Feel free to reach out to me if you have any questions. My contact details are available on dataengineer.wiki.

2. By completing this project, you will gain hands-on experience with:

Ingesting and processing continuous data streams.
Applying and managing data quality expectations.
Implementing a medallion architecture in DLT.
Handling historical data changes using Slowly Changing Dimensions (SCD Type 2).
Creating business-ready, aggregated tables for analytics.

3. Architecture

Databricks Free Edition
Synthetic streaming data (generated by dlt/data_generator.py)
- It imitates real world data
- It generates 4 tables (a fact sales table, and 3 lookup tables - stores, customers, products)
DLT pipeline
- You'll create a DLT pipeline to ingest, clean and aggregate raw data.
- The pipeline is organized into layers:
  - Bronze layer (dlt/01_bronze.py) - Raw data ingestion
  - Silver layer (dlt/02A_silver.py, dlt/02B_silver.py, dlt/02C_silver.py, dlt/02D_silver.py) - Cleaned and transformed data
  - Gold layer (dlt/03_gold.py) - Business-ready aggregations
- At the end, your pipeline will look like this

4. Prerequisites

Intermediate Python (or SQL, if you prefer). The project focuses on using Python for the DLT pipeline.
Intermediate Databricks knowledge. While you may be able to complete this project with junior-level experience, it may be more difficult to follow the tasks independently. If you need help, feel free to copy code snippets from the solution file (final_code/final_dlt.py) to run and observe the DLT pipeline.

5. How to start?

Read ProjectPlan.md

6. Project Structure

The project is organized as follows:

`dlt/` folder - Main working directory

This folder contains everything you need to complete the lab:

Environment Setup:
- environment_setup.ipynb - Notebook to set up Unity Catalog (catalogs, schemas, volumes)
- environment_maintenance.ipynb - Maintenance utilities for the environment
- variables.py - Configuration file for catalog names, paths, and other settings
Data Generation:
- data_generator.py - Synthetic data generator that creates realistic streaming data
DLT Pipeline Files (Your Tasks):
- 01_bronze.py - Bronze layer: Raw data ingestion from source files
- 02A_silver.py - Silver layer: Sales data cleaning and transformation
- 02B_silver.py - Silver layer: Customer dimension with SCD Type 2
- 02C_silver.py - Silver layer: Product dimension with SCD Type 2
- 02D_silver.py - Silver layer: Store dimension with SCD Type 2
- 03_gold.py - Gold layer: Business-ready aggregations and analytics
Note: Each file contains tasks with requirements and a "Solution Is Below" section for reference.

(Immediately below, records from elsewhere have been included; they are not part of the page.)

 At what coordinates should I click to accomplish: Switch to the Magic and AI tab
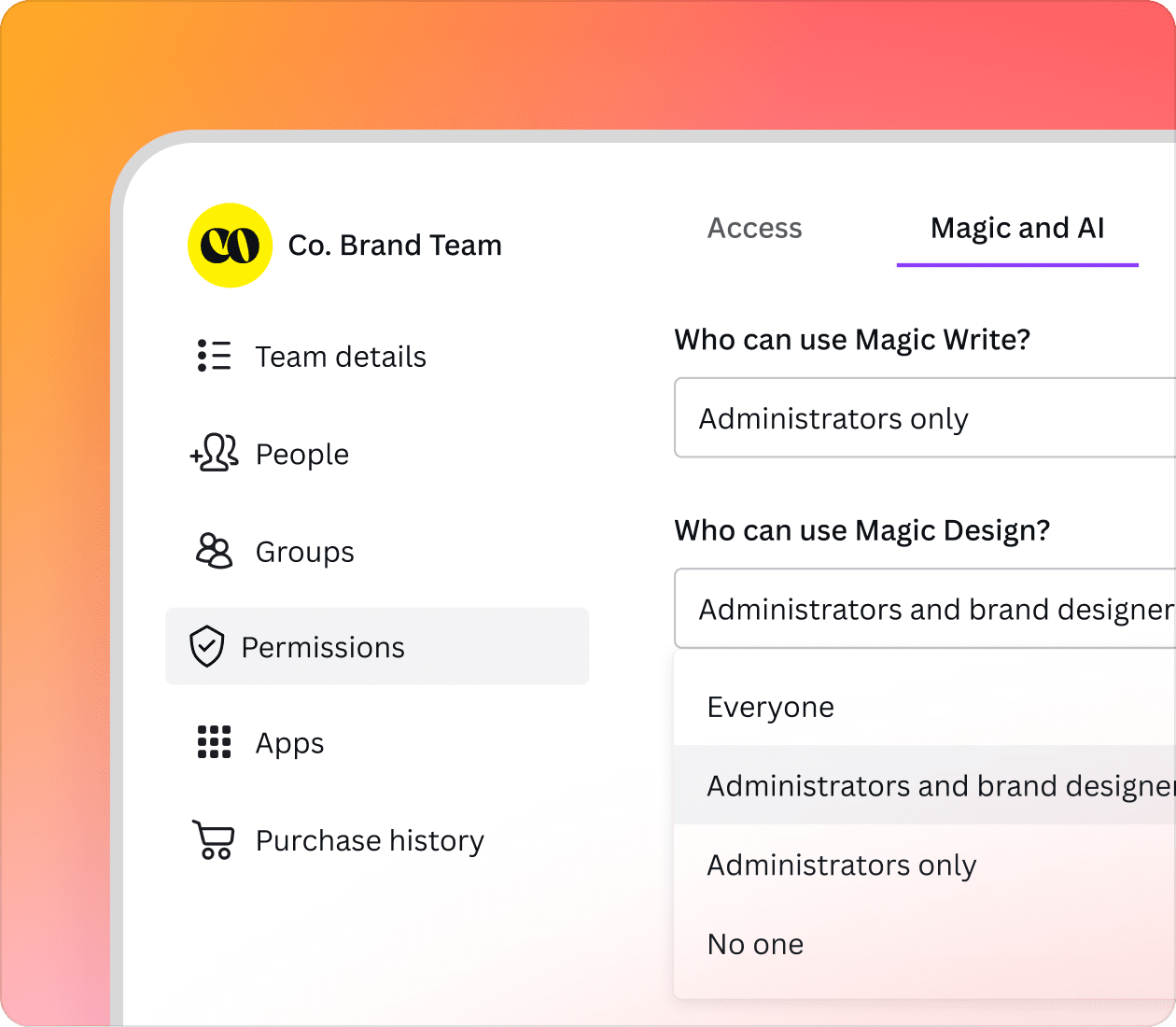point(1017,228)
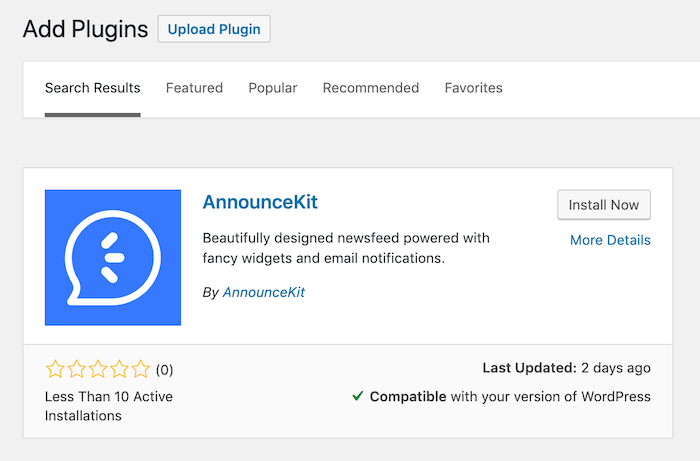
Task: Switch to the Featured tab
Action: click(194, 88)
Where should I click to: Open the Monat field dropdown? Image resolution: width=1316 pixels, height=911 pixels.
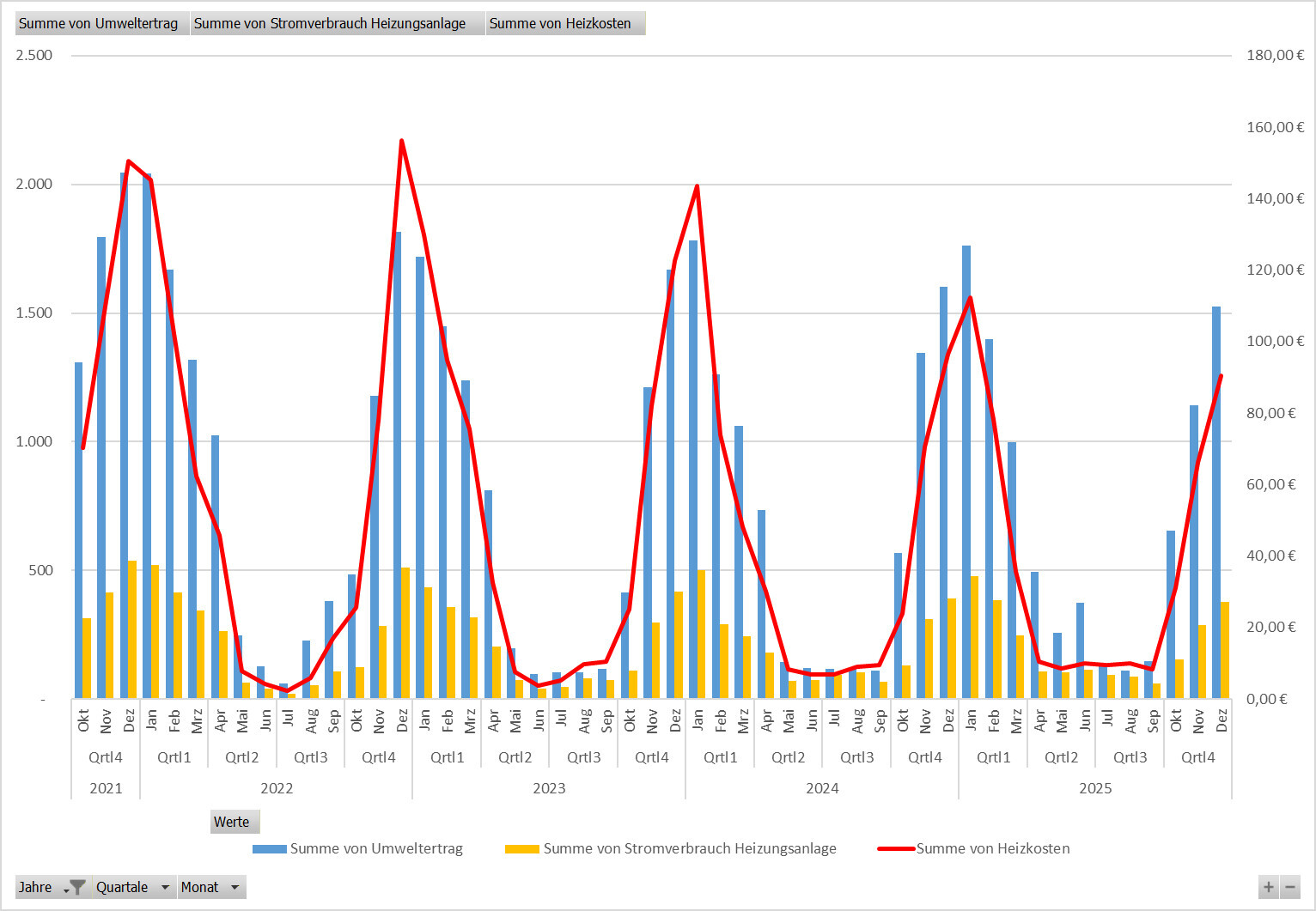(x=235, y=887)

`final_code/` folder - Reference materials

final_dlt.py - Complete solution for the entire pipeline when you need a full reference

Learning Tip: Each task file (dlt/0*.py) includes solution code in a "Solution Is Below" section. Try solving tasks yourself first, then check the solution if needed!

Documentation

README.md - This file, provides project overview
ProjectPlan.md - Step-by-step instructions and tasks
SynteticDataGenerator.md - Details about the data generator and schemas

Appendix: How This Project Prepares You for the Databricks Data Engineer Associate Certification

This hands-on project is designed to closely mirror the real-world skills and knowledge areas assessed in the Databricks Certified Data Engineer Associate exam. By completing this project, you will gain practical experience with the Databricks Data Intelligence Platform, Delta Live Tables (DLT), and the medallion architecture, all of which are core to the certification exam. Here’s how the project aligns with the exam outline:

Section 1: Databricks Intelligence Platform

You will work directly in the Databricks workspace, learning to manage data layout, optimize query performance, and select appropriate compute resources for streaming and batch workloads.
The project demonstrates the value of the Data Intelligence Platform by showing how it simplifies ETL, governance, and analytics.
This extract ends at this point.